Sedalia’s success with patient satisfaction has to do with its commitment to quality, down to the very last detail, Fischer said.

As an ASC, CMS surveyors pay Sedalia a visit every three years. On its last visit, CMS zeroed in on a few environmental issues in the center, namely rust on the equipment wheels and oxygen tanks in the operating room.

While this may not seem like a huge problem on the surface, Fischer said, the cost of replacing this equipment or calling in the vendor to remedy the rust issues was prohibitive.

“As a preventative measure, we began to investigate ways we could take care of the rust without having to spend a lot of money purchasing new equipment,” she said. “We thought about sandblasting, so we contacted a local person here who did that type of work.”

She and her team then repainted and retouched the equipment and oxygen tanks to give them a fresh look. When the surveyors returned, they were impressed by the efficiency and economy of Sedalia’s solution and by the team’s willingness to tackle this issue on their own.

Fischer listed two benefits resulting from the effort: repairing the breach in quality and potential for infection that could have proliferated from the rust and the significant improvement in appearance for the organization.

Looking ahead to the future, Fischer said Sedalia is planning to expand upon the number of procedures it is already offering as a multispecialty facility. For example, the organization is looking to add vein procedures and widen its orthoscopic service line.

Figuring out storage and insurance issues

At this juncture, Sedalia is confronting two primary challenges: limited storage and the insurance exchange.

Since there is no incentive or initiative for ASCs to go electronic, Sedalia does not have an EHR.

“Being a small facility, it’s just an expense the board did not want to undertake at this time, and since they were all struggling with it in their own practices, they didn’t want to go down that road until we have to,” Fischer said.

Nevertheless, buildings weren’t constructed with storage in mind, she added. “We are trying to reduce storage issues, so we do scan.

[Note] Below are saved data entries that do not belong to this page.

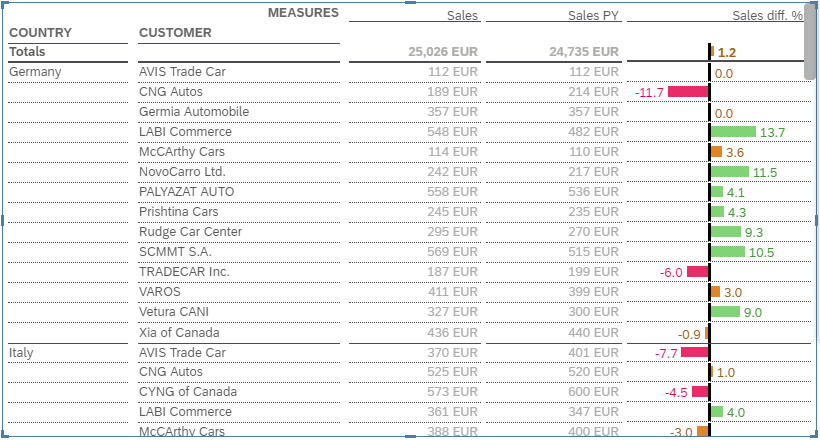Click the red -11.7 bar for CNG Autos
This screenshot has width=820, height=440.
688,92
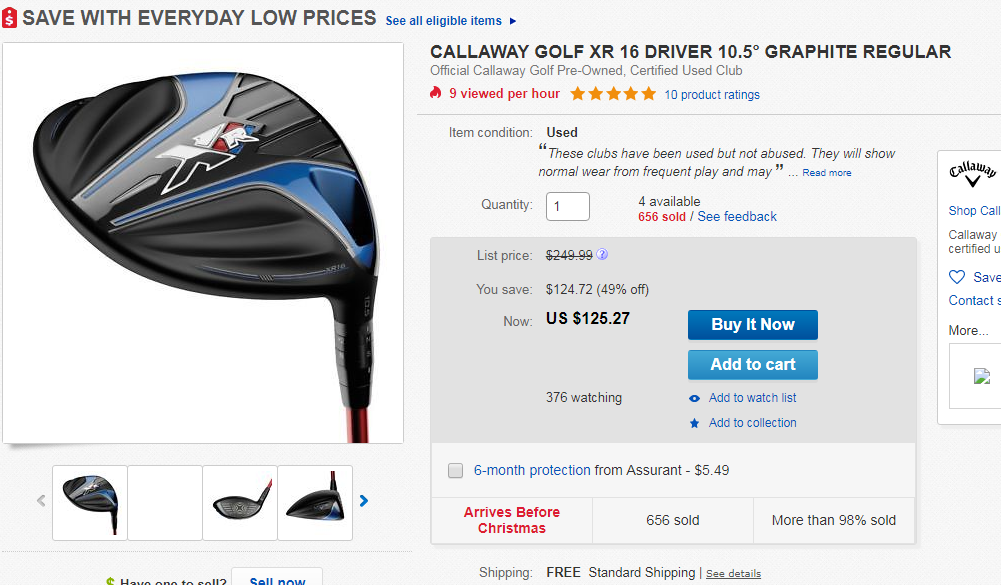Select the driver side profile thumbnail
The height and width of the screenshot is (585, 1001).
coord(315,501)
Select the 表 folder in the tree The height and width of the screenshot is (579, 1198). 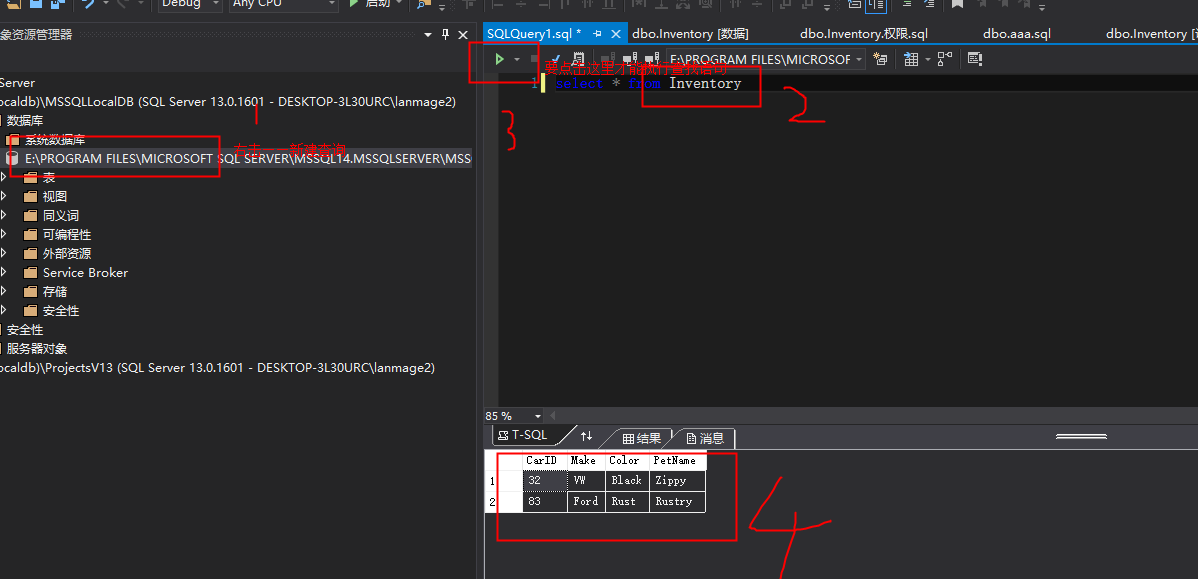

We started with our most current files and have now transitioned to where they’re able to shred, so that’s helping with our storage problems.”

Currently, the board is also debating whether to go in-network with a major insurance carrier. Previously, a facility could benefit from being out-of-network. But now, patients are choosing high-deductible plans to keep the premiums at a lower cost, and it makes it harder for patients to go out-of-network and for facilities to negotiate with the patient so that they are not penalized for choosing your facility, Fischer explained.

“So, we lose those cases. An issue with going in-network with a carrier is that you actually get reimbursed substantially less than you do when you are out-of-network.”

Therefore, the question for Sedalia and its board, comprised largely of physicians who own the center, has become, Which is more beneficial? Being in-network or staying out-of-network?

A little-known benefit within the community

ASCs provide their communities with convenience and quality. Fischer said most legislators will acknowledge the cost savings created by ASCs, but will then immediately transition to discussing reducing rates of reimbursements to hospitals rather than increasing rates of reimbursements to ASCs.

She wishes a happy medium could be found.

“We are 56 percent Medicare, and so the procedures that we do play a large part in how we do financially since certain procedures just don’t reimburse as well. The association has done a really great job of speaking with the legislators and informing them. And I think it’s just a matter of continuing to provide that education. We as ASCs have to make our voice heard as well.”

In the meantime, she hopes that Sedalia can play a role in informing the public at large about the benefits of an ASC.

“I just don’t think people in general realize what an ASC is all about until you actually visit one. We have an awesome staff that is very personal. Patients are not treated like another number. They’re treated like individuals. Until they’re here, however, it’s just not common knowledge.”